RARA-AVIS: House on Turk Street/No Good Deed

From: Mark Sullivan ( DJ-Anonyme@webtv.net)
Date: 17 Sep 2003


I saw the movie No Good Deed, based on Hammett's Continental Op story House on Turk Street. Most of the adaptations we talk about here involve novels being pared down to film length. However, here was a short story that was padded to fill the proper amount of time. I say padded instead of fleshed out because it would have been very obvious what came from Hammett's story and what was grafted onto it by the screenwriters even if I hadn't reread the story.

The basic premise is the same, an investigator is knocking on doors on Turk Street looking for a missing person. Behind one of those doors is a criminal gang that falsely believes he is looking for them. They capture the investigator before he realizes anything is wrong; he spends the bulk of the story tied to a chair. The femme fatale of the story uses his presence as a wedge to help her play the various men against each other for her own gain.
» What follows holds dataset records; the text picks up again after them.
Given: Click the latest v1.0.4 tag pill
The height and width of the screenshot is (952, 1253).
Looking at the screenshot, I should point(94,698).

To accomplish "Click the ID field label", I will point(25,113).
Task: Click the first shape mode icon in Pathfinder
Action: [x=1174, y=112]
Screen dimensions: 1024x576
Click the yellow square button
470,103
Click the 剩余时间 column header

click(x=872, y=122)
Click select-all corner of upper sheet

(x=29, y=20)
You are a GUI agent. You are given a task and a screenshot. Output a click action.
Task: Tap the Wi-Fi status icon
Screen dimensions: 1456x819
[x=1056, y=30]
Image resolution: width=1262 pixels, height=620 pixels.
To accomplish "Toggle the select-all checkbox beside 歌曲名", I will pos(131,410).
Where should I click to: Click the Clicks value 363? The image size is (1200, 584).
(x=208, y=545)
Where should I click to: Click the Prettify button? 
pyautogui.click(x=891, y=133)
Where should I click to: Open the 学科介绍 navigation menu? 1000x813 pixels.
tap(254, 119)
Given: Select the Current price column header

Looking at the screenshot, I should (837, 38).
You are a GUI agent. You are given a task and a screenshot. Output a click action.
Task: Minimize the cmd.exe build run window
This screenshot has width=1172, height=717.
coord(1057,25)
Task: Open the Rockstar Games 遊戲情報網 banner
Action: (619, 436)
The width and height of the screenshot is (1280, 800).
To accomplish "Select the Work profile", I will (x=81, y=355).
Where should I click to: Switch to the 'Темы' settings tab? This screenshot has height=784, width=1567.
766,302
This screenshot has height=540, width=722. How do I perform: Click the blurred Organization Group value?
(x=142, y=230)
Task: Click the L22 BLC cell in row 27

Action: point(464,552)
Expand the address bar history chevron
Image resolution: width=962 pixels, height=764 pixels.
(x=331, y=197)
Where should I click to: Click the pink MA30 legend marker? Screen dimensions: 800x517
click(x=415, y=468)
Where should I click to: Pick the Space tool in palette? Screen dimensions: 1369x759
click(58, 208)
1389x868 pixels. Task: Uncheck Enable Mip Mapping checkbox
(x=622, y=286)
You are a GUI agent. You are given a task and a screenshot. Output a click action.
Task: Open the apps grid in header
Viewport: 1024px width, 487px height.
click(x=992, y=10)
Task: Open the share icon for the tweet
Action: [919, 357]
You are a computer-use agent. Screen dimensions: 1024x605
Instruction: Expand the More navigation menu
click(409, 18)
In the movie, Jack Friar (Samuel L Jackson) is a cop (and has a name), a GTA detective, not a private operative. He is not investigating a crime, but looking for the lost/runaway daughter of a neighbor. The story involved the split of bonds that had already been stolen, but we get to see the caper in the movie -- a fraudulent bank wire transfer with the help of an inside man who loves the femme fatale. All of this is still pretty faithful to the story.

However, things don't work quite so well when they start to add things and get away from Hammett's core. First, Friar is diabetic, so his lack of insulin complicates his being taken captive. The main change is the bonding between him and the femme fatale, Erin (Milla Jovovich), while she watches him while the others are at the bank. It turns out that she was a child musical prodigy in Russia before the economic collapse, at which point she hooked up with the nasty boss of the gang,Tyrone
(Stellan Skarsgard). Friar is a frustrated bass violinist who was on his way to music fantasy camp to play with Yo Yo Ma when he was asked to find his neighbor's daughter. So there is a long interlude where the two bond over music, even play together. Erin is depicted as a very sympathetic character who wants to let Friar go but whose fear of Tyrone won't let her.

And then Tyrone and Hoop get back from the bank and we return to the story and she returns to her role as femme fatale. But it just doesn't fit now. Acting cold blooded might undercut the sympathy they have built up for Erin, so they make her attempted manipulation half-hearted so it fails to satisfy on either count.

And that's a shame, especially since the screenplay was co-written by Steve Barancik, who created one of the most memorable recent movie femmes fatales in Bridget Cross in Last Seduction. And Milla Jovovich could have done a good job with a sexy-nasty role -- her acting here is better than I've ever seen, than I ever expected. The story was Elvira's (Erin's name in the story), with the Op mostly a bystander. Unfortunately, she is never a serious contender in the film, which turns Erin into the trophy of a battle between Tyrone and Friar for her soul, although she does act just enough to keep both men thinking she wants them to win.

It's not a bad movie (Samuel L Jackson is particularly good), possibly worth a rent if you're in the mood for a caper film, but -- surprise, surprise -- the story's a lot better.

Mark

ps - minor quibble -- after his initial search and his repeated insistence throughout the movie that he was just on the street because he was looking for a girl, we never hear if that girl was found, even though there is a brief coda after Friar has returned home.